Categorical non-properness in wrapped Floer theory

TL;DR

This paper demonstrates that in broad settings, the wrapped Fukaya category of Weinstein manifolds is either non-proper or trivial, extending observed phenomena from explicit computations to a general theoretical framework.

Contribution

It establishes a general non-properness or triviality result for wrapped Fukaya categories of Weinstein and Liouville manifolds, including criteria for non-exact cases.

Findings

Wrapped Fukaya category of Weinstein manifolds is either non-proper or zero.

Non-compact exact Lagrangians are either non-proper objects or zero.

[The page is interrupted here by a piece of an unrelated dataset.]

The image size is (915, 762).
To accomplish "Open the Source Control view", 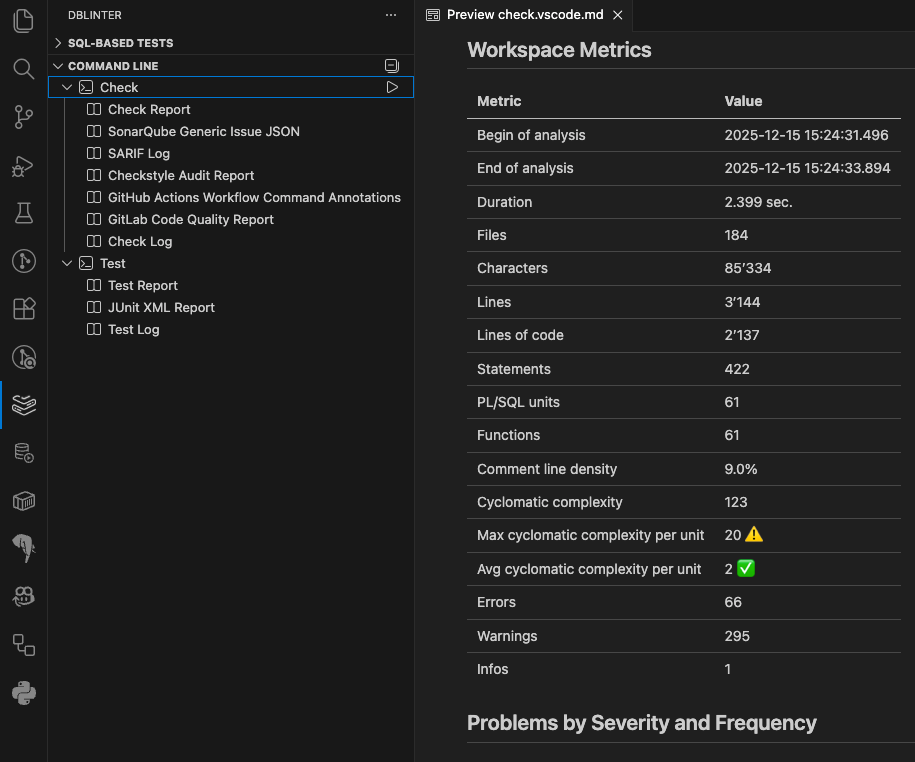I will (x=21, y=117).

The phenomenon extends beyond explicit examples to broad theoretical classes.

Abstract

In all known explicit computations on Weinstein manifolds, the self-wrapped Floer homology of non-compact exact Lagrangian is always either infinite-dimensional or zero. We show that a global variant of this observed phenomenon holds in broad generality: the wrapped Fukaya category of any positive-dimensional Weinstein (or non-degenerate Liouville) manifold is always either non-proper or zero, as is any quotient thereof. Moreover any non-compact connected exact Lagrangian is always either a "(both left and right) non-proper object" or zero in such a wrapped Fukaya category, as is any idempotent summand thereof. We also examine criteria under which the argument persists or breaks if one drops exactness, which is consistent with known computations of non-exact wrapped Fukaya categories which are smooth, proper, and non-vanishing (e.g., work of Ritter-Smith).